I particularly liked what I read about Billinger in regards to the Lords Supper. Billinger said: There had been no controversy about the Lord's Supper during the times of the Apostolic Church He wrote, "What our Lord and Savior instituted was a supper, not a mass. Pope Gregory the Great instituted the mass, the monstrous fountainhead of all superstitions." 

I find the following quotes in the KJV Bible very supportive of my position that the RC mass is a blasphemy and corruption of the Lords Supper.

Matthew 15:9 But in vain they do worship me, teaching [for] doctrines the commandments of men. 

Isa 1:13 Bring no more vain oblations; incense is an abomination unto me; the new moons and sabbaths, the calling of assemblies, I cannot away with; [it is] iniquity, even the solemn meeting.


Mark7:7 Howbeit in vain do they worship me, teaching [for] doctrines the commandments of men.


Due 12:32 What thing soever I command you, observe to do it: thou shalt not add thereto, nor diminish from it.

I Ti 1:4 Neither give heed to fables and endless genealogies, which minister questions, rather than godly edifying which is in faith: [so do].


----------



## Philip (Jun 13, 2010)

> Isa 1:13 Bring no more vain oblations; incense is an abomination unto me; the new moons and sabbaths, the calling of assemblies, I cannot away with; [it is] iniquity, even the solemn meeting.



I have to question the context on this one (as much as I agree with the others) as it is talking about religious hypocrisy rather than adding extra- (or anti-)biblical practices and doctrines.

The second thing I'll say is that, while I agree that the Roman Catholic doctrine is indeed a heresy, it is not the worst, nor should we think that all deviations from one's own view of the LS should be dividing lines.
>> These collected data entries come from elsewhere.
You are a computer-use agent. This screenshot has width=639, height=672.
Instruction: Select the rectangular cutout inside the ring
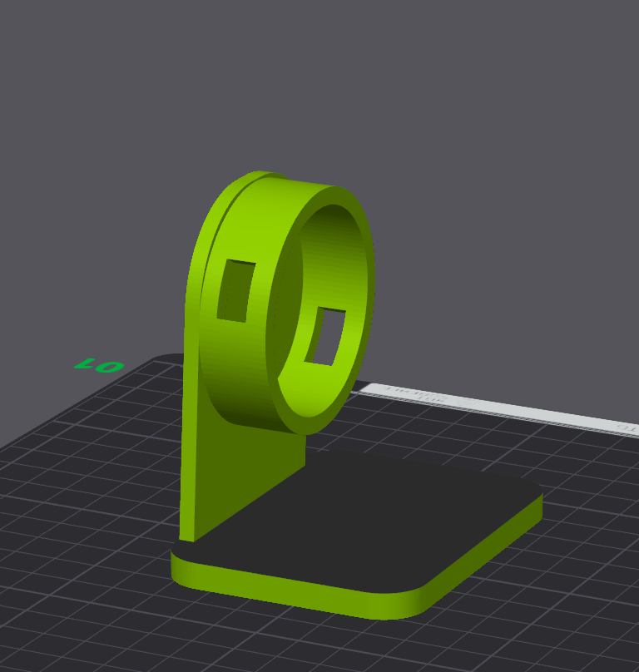[x=325, y=337]
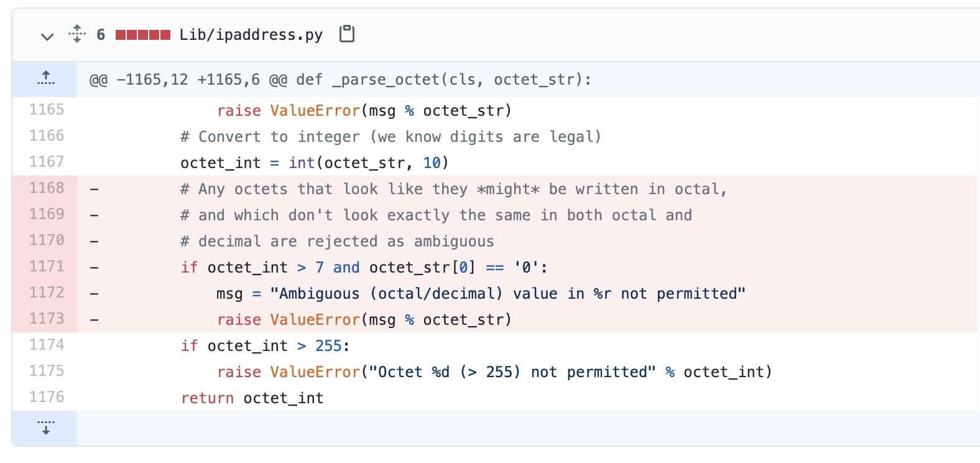Select line number 1168
This screenshot has height=463, width=980.
(47, 188)
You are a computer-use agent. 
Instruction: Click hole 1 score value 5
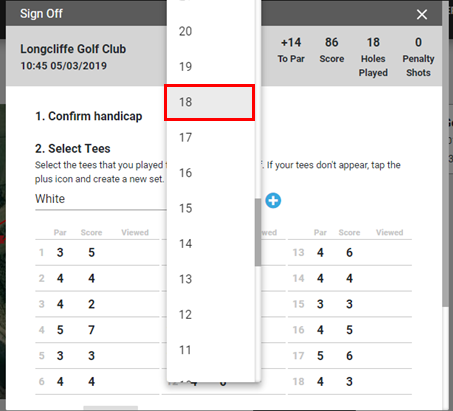tap(91, 252)
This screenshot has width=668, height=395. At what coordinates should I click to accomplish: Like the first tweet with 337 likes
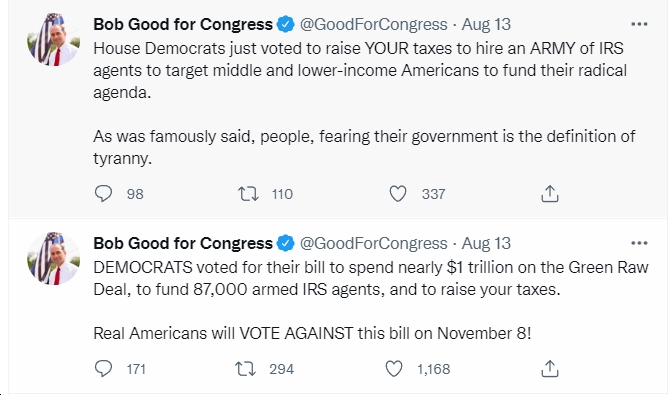(397, 194)
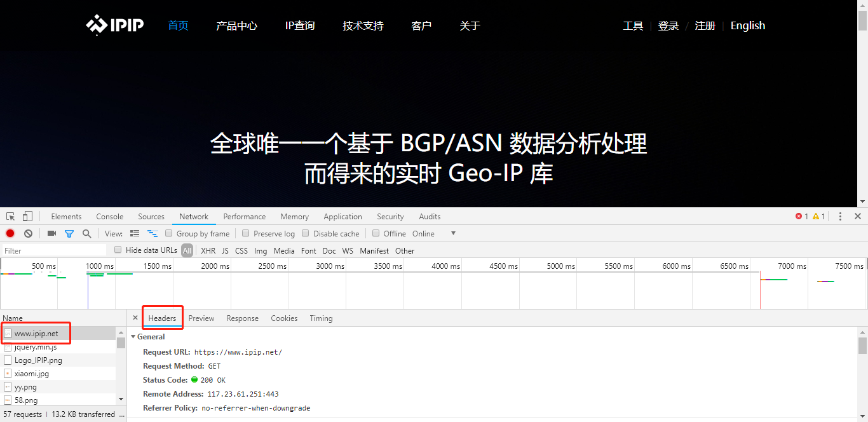The image size is (868, 422).
Task: Open the network filter funnel icon
Action: pyautogui.click(x=69, y=233)
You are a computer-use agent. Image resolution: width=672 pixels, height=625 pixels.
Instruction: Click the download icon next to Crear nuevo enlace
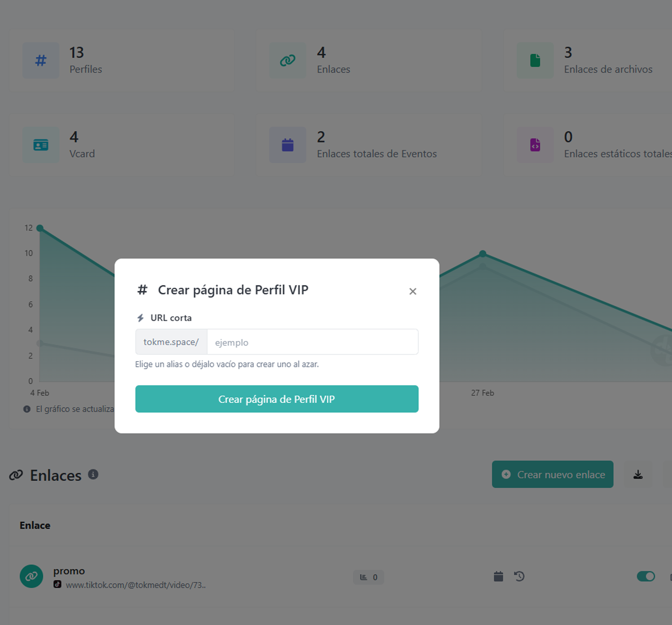[638, 474]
Personally, I think Bucer's view that the church should allow Lutheran, Zwinglian, and Reformed views of the LS to be correct.


----------



## dudley (Jun 13, 2010)

P. F. Pugh said:


> > Isa 1:13 Bring no more vain oblations; incense is an abomination unto me; the new moons and sabbaths, the calling of assemblies, I cannot away with; [it is] iniquity, even the solemn meeting.
> 
> 
> 
> ...


 
I was referring to the roman catholic practice of worshipping the bread wafer in a gold monstrance which they believe is now Jesus Christ after the priest consecrates it. They swing incense and resite litanys in front of the bread wafer and adore it instead of the Giver who is Christ above not the bread wafer.

I have found that several cradle Protestant Presbyterians while understanding what we believe as protestants do not grasp the apostasy and heresies of Roman Catholicism which is why we are Protestants. As Protestants I believe that we proclaim the truth of the Gospel and stand for the true message of salvation that it is through Christ alone. However as protestants we also PROTEST the abominations and heresies of Roman Catholicism. Genuine love demands the identification of the antichrist power so that no honest person will be deceived, for eternity is at stake. While identifying the Roman Catholic Church as the antichrist power, we hasten to remind all sincere Christians that many of Christ’s true followers are still members of that church. They are unaware of the great deception under which they worship. The Savior died for them as well. The present is surely the time for love to be expressed in sincere action as these precious saints are called out of apostasy into the light of God’s saving truth.


----------